— Source data —
────────────────────
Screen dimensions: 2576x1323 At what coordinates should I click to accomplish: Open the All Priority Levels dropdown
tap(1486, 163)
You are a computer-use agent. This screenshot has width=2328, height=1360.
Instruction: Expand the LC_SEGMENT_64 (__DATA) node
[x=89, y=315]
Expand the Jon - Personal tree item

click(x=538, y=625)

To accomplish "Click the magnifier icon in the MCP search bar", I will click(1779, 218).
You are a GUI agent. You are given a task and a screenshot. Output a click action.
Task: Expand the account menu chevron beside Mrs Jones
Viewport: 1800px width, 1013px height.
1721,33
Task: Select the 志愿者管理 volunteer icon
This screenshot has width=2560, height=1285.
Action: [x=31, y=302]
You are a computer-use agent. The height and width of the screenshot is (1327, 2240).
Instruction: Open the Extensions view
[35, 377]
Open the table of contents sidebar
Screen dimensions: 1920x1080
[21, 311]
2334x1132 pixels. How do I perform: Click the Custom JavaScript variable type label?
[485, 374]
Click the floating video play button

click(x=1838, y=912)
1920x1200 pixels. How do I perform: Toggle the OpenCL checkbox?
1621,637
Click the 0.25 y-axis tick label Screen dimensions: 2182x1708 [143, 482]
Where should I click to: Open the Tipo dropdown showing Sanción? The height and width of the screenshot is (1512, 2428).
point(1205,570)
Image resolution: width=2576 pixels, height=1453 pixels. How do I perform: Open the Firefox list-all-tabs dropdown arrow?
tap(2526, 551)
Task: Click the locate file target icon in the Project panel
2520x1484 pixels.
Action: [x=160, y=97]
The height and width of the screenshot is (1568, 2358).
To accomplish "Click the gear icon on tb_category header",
────────────────────
— INSTRUCTIONS FOR THE TASK —
Lines with the word "computer" in them should be copied from the preceding records.

— TASK OUTPUT —
You are a computer-use agent. This screenshot has width=2328, height=1360.
You are a computer-use agent. The height and width of the screenshot is (1327, 2240).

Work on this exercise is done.